GAO Health Care Director Marcia Crosse testified about the effects of the 2006 law, which placed a 10 percent cap on administrative expenses under Part D. “For our review of grantees’ experiences under the Part D administrative expense cap, we surveyed all 90 Part D grantees, collecting information and opinions about the administrative expense cap for FY2007, the first year the administrative cap was in effect…The majority of the 83 grantees that responded to our survey reported that the cap had not affected the services they provide. However, four grantees reported increasing services and three grantees reported reducing client services in response to the cap. In addition, the majority of the grantees also reported that the cap has had a negative effect on their Part D program, even if it has not changed client services, because it has, for example, made it necessary for clinical staff to perform administrative tasks.”

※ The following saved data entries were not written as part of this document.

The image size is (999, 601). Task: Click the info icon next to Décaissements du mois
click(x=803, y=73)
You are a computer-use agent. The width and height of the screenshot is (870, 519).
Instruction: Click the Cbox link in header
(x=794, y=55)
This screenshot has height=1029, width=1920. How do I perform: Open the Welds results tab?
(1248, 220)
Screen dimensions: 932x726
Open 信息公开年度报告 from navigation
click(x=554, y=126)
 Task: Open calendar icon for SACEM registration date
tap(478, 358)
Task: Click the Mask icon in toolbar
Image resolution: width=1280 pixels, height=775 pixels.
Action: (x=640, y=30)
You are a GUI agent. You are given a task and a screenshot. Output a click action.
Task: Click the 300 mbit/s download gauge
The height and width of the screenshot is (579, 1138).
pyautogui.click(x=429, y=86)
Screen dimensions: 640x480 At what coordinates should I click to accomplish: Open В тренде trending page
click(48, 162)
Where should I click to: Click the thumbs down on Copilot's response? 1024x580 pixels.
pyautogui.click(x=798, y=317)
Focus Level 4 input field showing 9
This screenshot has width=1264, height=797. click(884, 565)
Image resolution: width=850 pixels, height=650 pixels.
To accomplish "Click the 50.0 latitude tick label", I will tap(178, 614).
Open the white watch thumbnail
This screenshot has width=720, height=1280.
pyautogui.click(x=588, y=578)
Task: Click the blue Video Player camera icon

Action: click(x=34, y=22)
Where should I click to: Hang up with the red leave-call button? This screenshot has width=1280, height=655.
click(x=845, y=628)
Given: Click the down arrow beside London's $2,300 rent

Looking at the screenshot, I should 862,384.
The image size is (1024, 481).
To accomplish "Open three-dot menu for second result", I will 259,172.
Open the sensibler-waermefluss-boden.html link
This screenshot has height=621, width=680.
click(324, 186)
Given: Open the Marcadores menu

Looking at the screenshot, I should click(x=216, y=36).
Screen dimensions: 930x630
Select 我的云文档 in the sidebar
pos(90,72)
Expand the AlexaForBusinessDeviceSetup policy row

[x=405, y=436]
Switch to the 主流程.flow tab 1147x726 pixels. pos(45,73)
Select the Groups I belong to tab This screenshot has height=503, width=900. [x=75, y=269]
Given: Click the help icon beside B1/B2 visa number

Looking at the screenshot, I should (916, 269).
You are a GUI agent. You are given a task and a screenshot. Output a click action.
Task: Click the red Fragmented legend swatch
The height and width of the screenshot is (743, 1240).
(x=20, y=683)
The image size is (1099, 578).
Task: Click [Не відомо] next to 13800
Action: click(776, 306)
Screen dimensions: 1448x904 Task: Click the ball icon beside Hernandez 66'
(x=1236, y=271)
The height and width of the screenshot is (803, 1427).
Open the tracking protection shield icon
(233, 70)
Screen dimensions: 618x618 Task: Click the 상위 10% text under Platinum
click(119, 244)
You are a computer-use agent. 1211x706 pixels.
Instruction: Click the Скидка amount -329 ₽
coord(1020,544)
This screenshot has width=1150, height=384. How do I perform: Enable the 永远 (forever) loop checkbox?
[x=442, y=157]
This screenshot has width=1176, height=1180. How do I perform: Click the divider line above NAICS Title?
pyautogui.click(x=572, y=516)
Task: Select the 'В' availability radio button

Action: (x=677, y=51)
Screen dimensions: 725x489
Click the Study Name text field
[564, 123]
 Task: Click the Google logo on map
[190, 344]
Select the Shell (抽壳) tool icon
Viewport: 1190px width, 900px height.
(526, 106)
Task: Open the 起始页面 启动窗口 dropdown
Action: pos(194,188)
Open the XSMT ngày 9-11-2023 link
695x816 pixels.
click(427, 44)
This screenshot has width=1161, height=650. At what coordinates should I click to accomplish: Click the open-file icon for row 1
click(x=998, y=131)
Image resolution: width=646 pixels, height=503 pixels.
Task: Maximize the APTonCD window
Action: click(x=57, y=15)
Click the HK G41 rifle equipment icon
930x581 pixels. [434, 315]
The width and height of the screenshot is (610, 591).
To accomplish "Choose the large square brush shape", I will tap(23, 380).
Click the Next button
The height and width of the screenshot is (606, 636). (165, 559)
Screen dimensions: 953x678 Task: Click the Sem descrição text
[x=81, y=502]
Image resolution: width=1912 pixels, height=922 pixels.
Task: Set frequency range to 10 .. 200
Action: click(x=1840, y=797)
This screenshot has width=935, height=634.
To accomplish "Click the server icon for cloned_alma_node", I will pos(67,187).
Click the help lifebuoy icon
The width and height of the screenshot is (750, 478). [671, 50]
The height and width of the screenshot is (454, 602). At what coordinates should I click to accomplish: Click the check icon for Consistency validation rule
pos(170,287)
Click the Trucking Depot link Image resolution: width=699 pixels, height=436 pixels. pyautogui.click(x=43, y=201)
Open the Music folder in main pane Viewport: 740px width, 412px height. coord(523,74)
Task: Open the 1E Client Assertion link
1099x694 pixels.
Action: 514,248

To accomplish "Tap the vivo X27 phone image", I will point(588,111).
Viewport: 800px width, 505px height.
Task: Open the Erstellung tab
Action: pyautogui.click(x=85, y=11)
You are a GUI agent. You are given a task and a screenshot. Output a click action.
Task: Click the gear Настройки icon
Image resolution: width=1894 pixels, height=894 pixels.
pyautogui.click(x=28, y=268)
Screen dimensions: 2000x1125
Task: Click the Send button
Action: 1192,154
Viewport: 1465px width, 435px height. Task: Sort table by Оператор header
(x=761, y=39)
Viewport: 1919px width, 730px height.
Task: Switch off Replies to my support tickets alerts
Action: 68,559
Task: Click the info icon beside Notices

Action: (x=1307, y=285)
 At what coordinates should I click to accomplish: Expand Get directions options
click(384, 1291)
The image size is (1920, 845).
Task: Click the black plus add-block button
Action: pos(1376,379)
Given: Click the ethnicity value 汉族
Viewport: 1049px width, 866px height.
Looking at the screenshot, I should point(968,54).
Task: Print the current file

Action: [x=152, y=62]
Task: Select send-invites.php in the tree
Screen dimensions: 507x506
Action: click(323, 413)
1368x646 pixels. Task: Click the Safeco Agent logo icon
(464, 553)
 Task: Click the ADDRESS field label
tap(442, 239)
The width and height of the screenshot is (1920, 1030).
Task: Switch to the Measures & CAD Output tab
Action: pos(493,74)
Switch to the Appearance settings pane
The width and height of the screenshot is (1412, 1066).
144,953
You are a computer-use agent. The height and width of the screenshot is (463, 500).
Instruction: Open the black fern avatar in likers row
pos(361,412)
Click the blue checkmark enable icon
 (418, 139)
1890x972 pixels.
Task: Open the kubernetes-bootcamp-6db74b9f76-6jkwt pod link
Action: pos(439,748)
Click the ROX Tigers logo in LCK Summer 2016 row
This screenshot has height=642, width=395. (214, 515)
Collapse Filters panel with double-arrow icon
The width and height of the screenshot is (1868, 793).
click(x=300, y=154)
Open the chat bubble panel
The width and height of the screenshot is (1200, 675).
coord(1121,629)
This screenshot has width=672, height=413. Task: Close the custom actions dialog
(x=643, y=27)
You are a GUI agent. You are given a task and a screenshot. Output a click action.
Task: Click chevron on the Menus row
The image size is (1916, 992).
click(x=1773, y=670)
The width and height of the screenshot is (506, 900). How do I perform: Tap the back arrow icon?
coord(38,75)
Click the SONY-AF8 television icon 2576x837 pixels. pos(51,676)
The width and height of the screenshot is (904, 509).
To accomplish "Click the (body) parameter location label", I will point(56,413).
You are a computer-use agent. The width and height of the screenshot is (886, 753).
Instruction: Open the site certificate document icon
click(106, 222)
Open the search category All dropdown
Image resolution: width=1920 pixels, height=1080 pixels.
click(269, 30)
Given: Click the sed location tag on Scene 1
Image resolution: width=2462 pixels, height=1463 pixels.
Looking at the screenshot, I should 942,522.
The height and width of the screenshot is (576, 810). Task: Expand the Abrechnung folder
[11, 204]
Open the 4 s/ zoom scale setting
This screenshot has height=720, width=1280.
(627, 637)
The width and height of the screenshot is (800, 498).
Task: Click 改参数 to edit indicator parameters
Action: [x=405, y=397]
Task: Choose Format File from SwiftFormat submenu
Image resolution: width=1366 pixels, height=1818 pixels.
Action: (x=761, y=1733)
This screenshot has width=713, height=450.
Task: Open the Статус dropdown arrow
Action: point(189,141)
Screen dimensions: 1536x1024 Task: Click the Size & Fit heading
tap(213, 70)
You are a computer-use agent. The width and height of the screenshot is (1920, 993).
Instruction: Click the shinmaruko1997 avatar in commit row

Mary K. Wakefield, HRSA administrator, generally praised the draft legislation, saying that a prompt reauthorization would “minimize disruption of funding and services for grantees and clients.” However, she said the current distinction between EMAs and TGAs should be eliminated: “Under the current statute, 75 percent of Part A funding is allocated to EMAs and the remaining 25 percent is distributed to TGAs. Although EMAs have a higher disease burden as compared with TGAs, the TGAs receive more funding per client…HRSA proposes designating Part A grantees as EMAs when those grantees have greater than or equal to 1,000 cases of AIDS during the most recent period of five calendar years for which such data are available. By eliminating the EMA/TGA distinction, the appropriation for Part A could be distributed proportionally across all highly impacted jurisdictions based on the number of living HIV/AIDS cases.” Part A allocates grants to areas severely affected by HIV/AIDS. Seventy-five percent of the grant award must be used for “core services,” such as prescription drug assistance, early intervention services, hospice care, and mental health services; the remaining 25 percent may be used to provide “supportive services,” such as outreach, medical transportation, linguistic services, and respite for caregivers.
Julie Scofield, executive director of the National Alliance of State and Territorial AIDS Directors, and Dr. Donna E. Sweet, professor at the University of Kansas School of Medicine, also testified.